От слов сумасшедшего и без того многострадальная голова закружилась ещё сильнее, что навело на мысль о вполне уместных галлюцинациях, и Коля проигнорировал странные слова.
- Не бойтесь его, - тихо сказал интеллигент, - Это наш местный блаженный Иероним...
- Иероним? - удивлённо переспросил Николай, сторонясь навязчивого старика.
- Нет, милок, меня все Кузьмой кличут, а вот ты зовёшься чужим именем. - отвечал он сам за себя, продолжая играючи шокировать нового пациента.
Только очкарик невозмутимо продолжал свою журчащую речь, из которой следовало, что в таком тяжёлом состоянии, усложнённым отсутствием документов и денег, гостю мегаполиса лучше держаться провожатого, пусть и такого странного. Засыпающий люмпен Диоген поддержал его советы и отрекомендовал Кузьму, как большого знатока укромных уголков для бездомных, но почему‑то распрощался с ним двусмысленными словами:
- До новых встреч, Иван Сусанин! Везунчик, слышь? И тебе удачи! На крайняк, возвращайся обратно к нам, болотного дна хватит на всех.
Но возвращаться и тонуть в гнусном месте, пусть и в неплохой компании, отнюдь не хотелось. На фоне общего безразличия к чужим проблемам, Николая подкупила готовность Кузьмы направить его в лабиринтах Петербурга, прикрывая пути отступления. И он последовал за этим странным человеком, предварительно сняв в убитом временем туалете ещё свежие бинты с головы. С шеи и рук, изрезанных осколками лобового стекла, Кузьма запретил снимать бинты, чтобы лишней заразы на пыльных весенних улицах не подхватить. Не то спившийся, не то выживший из ума терапевт в далёком прошлом, он посоветовал мужчине прятать побитую голову под капюшон ветровки, а шею плотно замотать шарфом. Такой закамуфлированной тенью, отбрасываемой другим эксцентричным бродягой, он покинул муниципальную больницу, где, впрочем, никто и не заметил потери безродного бойца. Последнюю его наивную надежду на курс лечения по восстановлению памяти быстро развеял инсайдер в зелёном комбинезоне. Максимум, на что мог рассчитывать там среднестатистический бездомный, так это дрянная, но бесплатная кормёжка, «приличная» смерть в больничной палате, а не в сыром подвале, и скромное погребение за государственный счёт.
Кузьма, хоть и казался престарелым маразматиком, а соображал лучше многих молодых дауншифтеров. Ведь несчастная голова его подопечного кружилась не переставая, словно у страдающего кессонной болезнью, а истощённый организм требовал воды и сытной пищи. И потому, не признающий лёгких путей и публичности гид повёл через уличные тернии к своему излюбленному штабу - очаровательному двору‑колодцу в каменных джунглях Невского проспекта. Такой ухоженный вид этот стандартный двор приобрёл с появлением Кузьмы, который за ежедневные недурственные объедки из местного грузинского ресторана уже на протяжении десяти лет поддерживает его чистоту и порядок. С годами работящий бомж заслужил демисезонный комплект робы Жилкомсервиса с тем самым комбинезоном и ключи от цокольной подсобки, где старик обустроил лежбище.

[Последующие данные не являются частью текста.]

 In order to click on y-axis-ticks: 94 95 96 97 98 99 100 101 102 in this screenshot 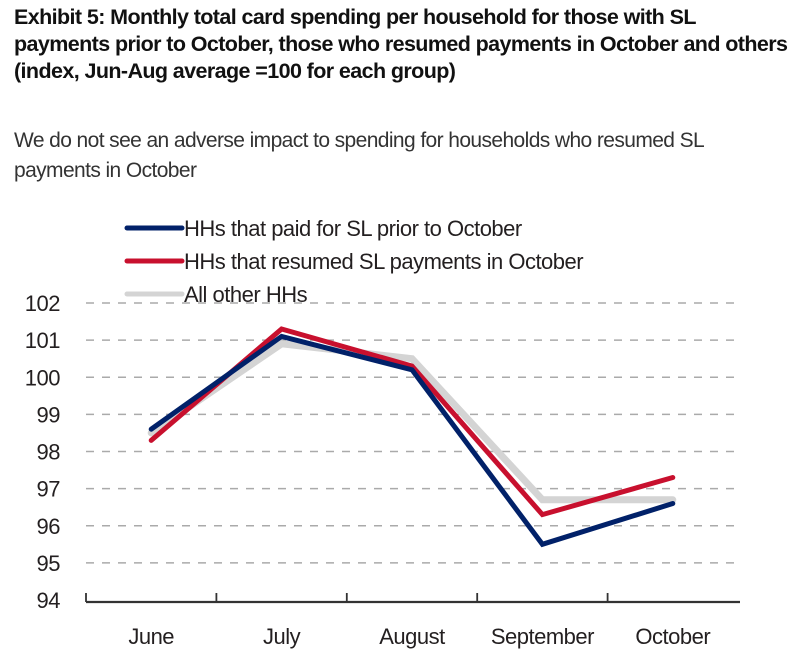, I will do `click(43, 452)`. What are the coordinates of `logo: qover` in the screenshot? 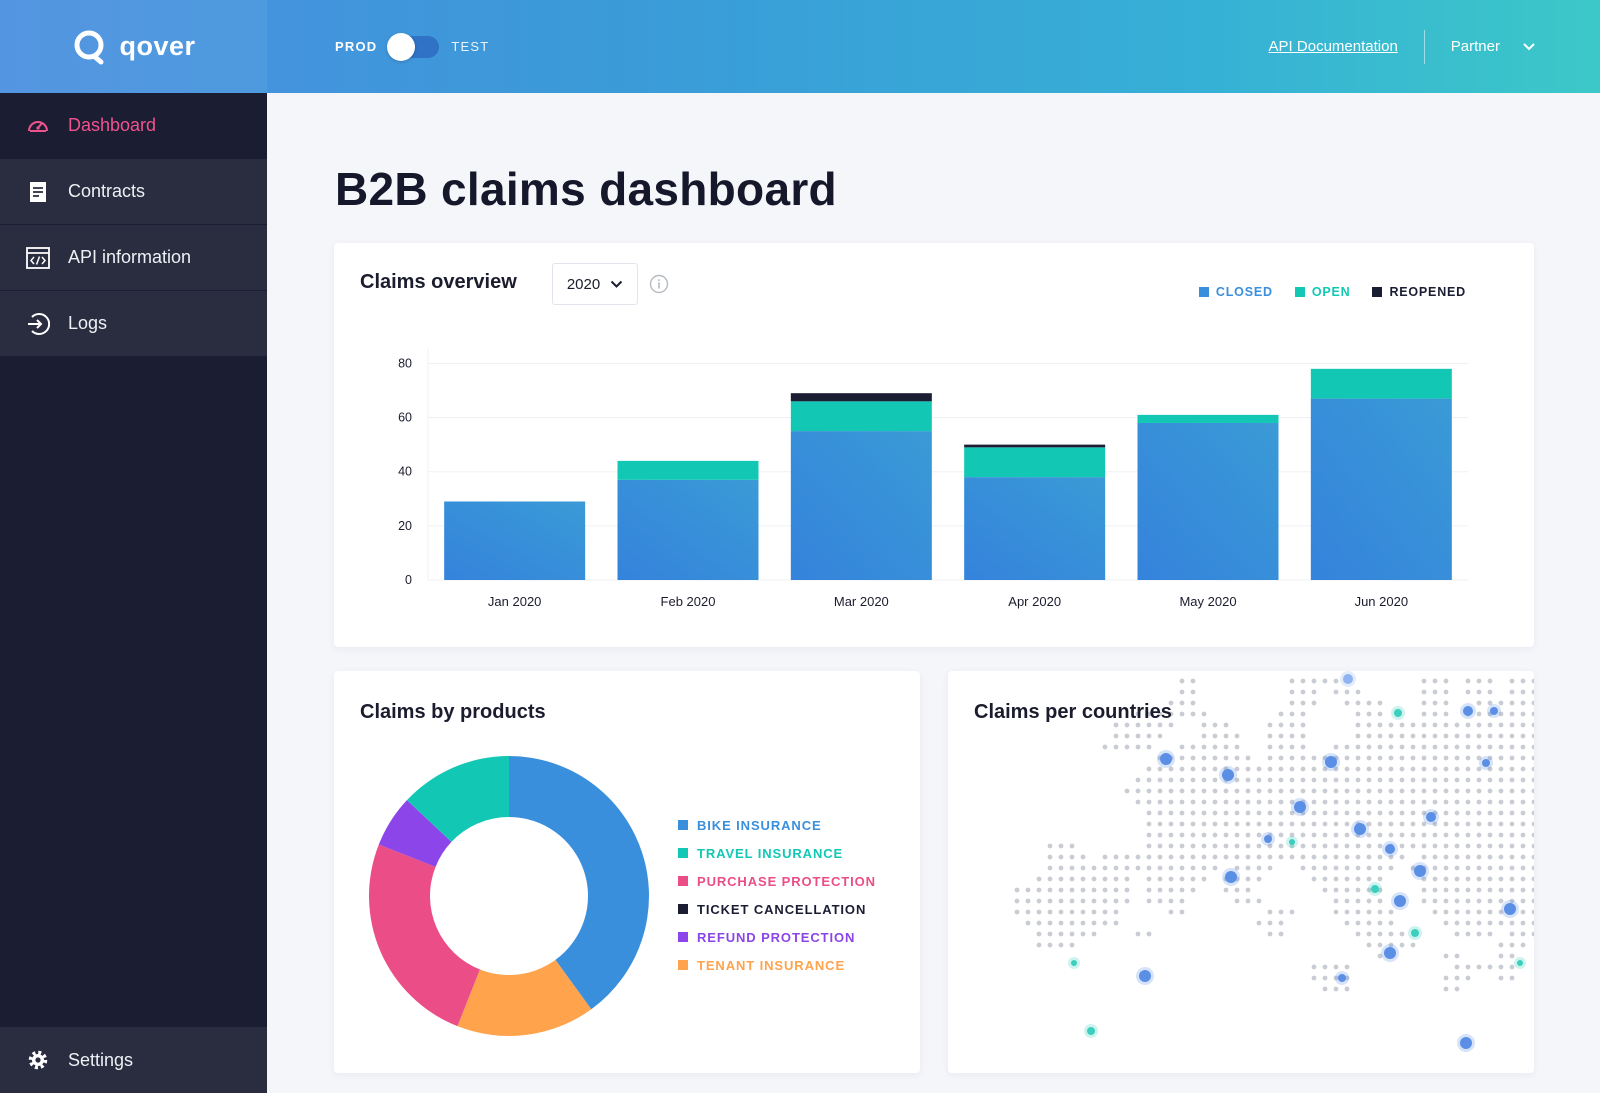 It's located at (134, 46).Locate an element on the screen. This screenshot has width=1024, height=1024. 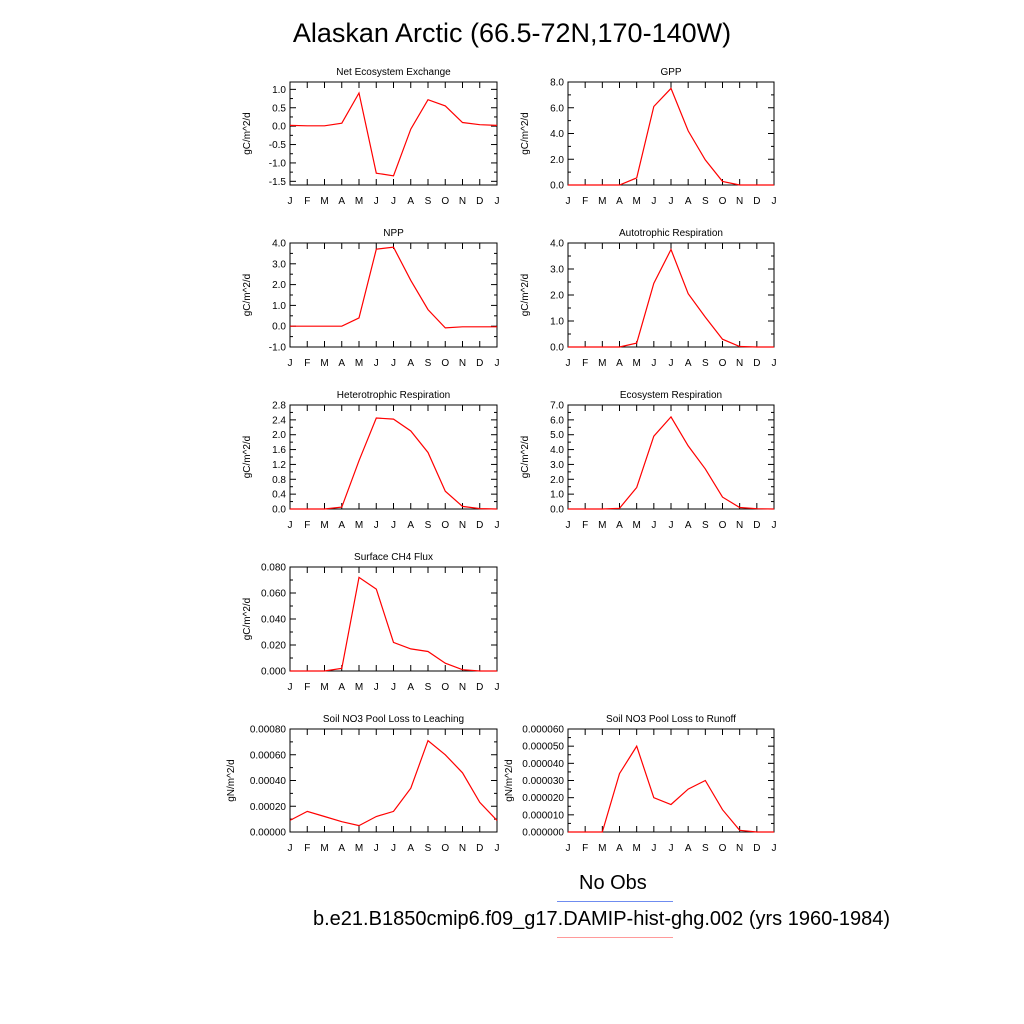
panel-title: Heterotrophic Respiration is located at coordinates (394, 396).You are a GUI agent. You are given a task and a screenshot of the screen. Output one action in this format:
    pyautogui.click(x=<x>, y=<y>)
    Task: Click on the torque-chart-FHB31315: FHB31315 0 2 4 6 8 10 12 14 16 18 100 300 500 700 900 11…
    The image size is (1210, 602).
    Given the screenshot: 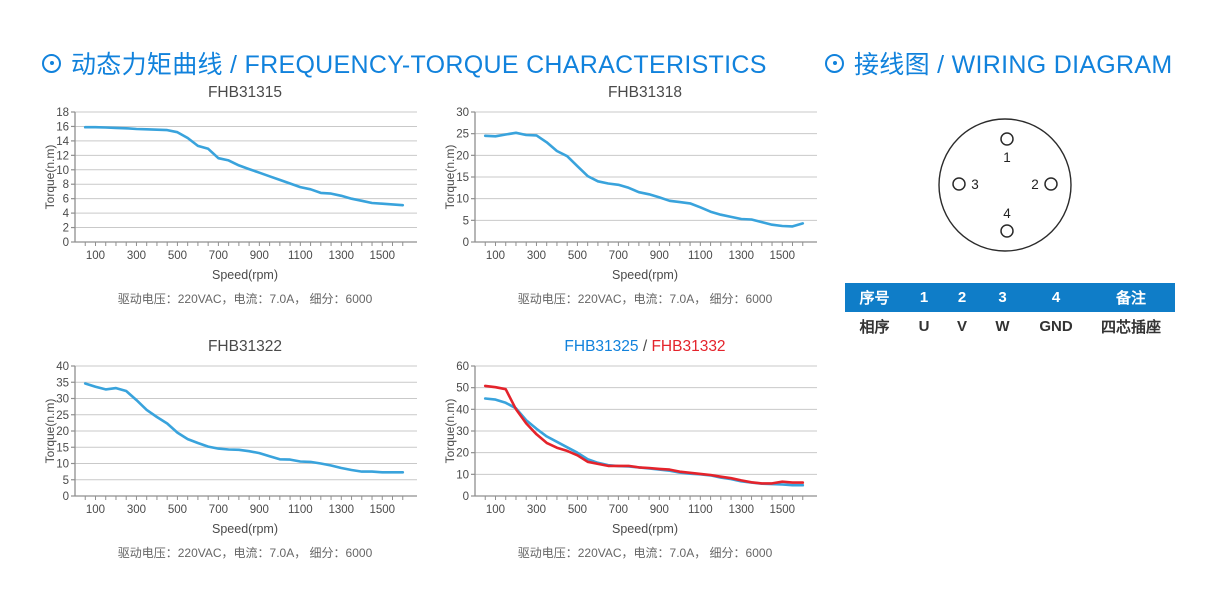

- Вот как, милок, - обратился он к спутнику, осматривающемуся во дворе, где харчевня грузинской мафии, занимавшая первый этаж бывшего доходного дома, соседствовала с детской площадкой, - Хлеб свой не выпрашивать надо, как у тебя на острове кликуши всякие делают, а трудом своим добывать. Правда, меня давеча узбекские бездельники вытеснить пытались, долго старались, но мингрелы отстояли. Я ж и их задний дворик с машинами захватываю, зимой от снега чищу. У них, видишь, два двора - парадный и чёрный ход. С чёрного всегда высокие гости по ночам собираются. Ради их сиятельства даже ветеринарку нашу вышвырнули со двора. - Коля, присевший на лавку рядом с внештатным дворником, удивлённо округлил глаза, - Да, я тут жил когда‑то недалеко, в соседнем дворе был мой родовой дом. Страну разваливали, коммуналку уплотняли, а потом и вовсе в области всех расселили. А пенсия то совсем мизерную назначили и я тут у старых друзей в ветеринарке пристроился тогда неплохо. А как грузин здесь хозяйничать начал, так и это последнее пристанище моё пропало. Мол, клиенты думали, что еду для харчевни из собак и кошек стряпают, слыхал? А мне, старику бездомному, куда деться прикажите? Ни страны, ни семьи, все сгинули. Вот и остался здесь привидением. Правда, нынче я домовой. Зато, - Кузьма отпёр свою подсобку и впустил гостя в свои затхлые покои, - у самого фундамента, знать на мне всё держится. Стало быть, я кто?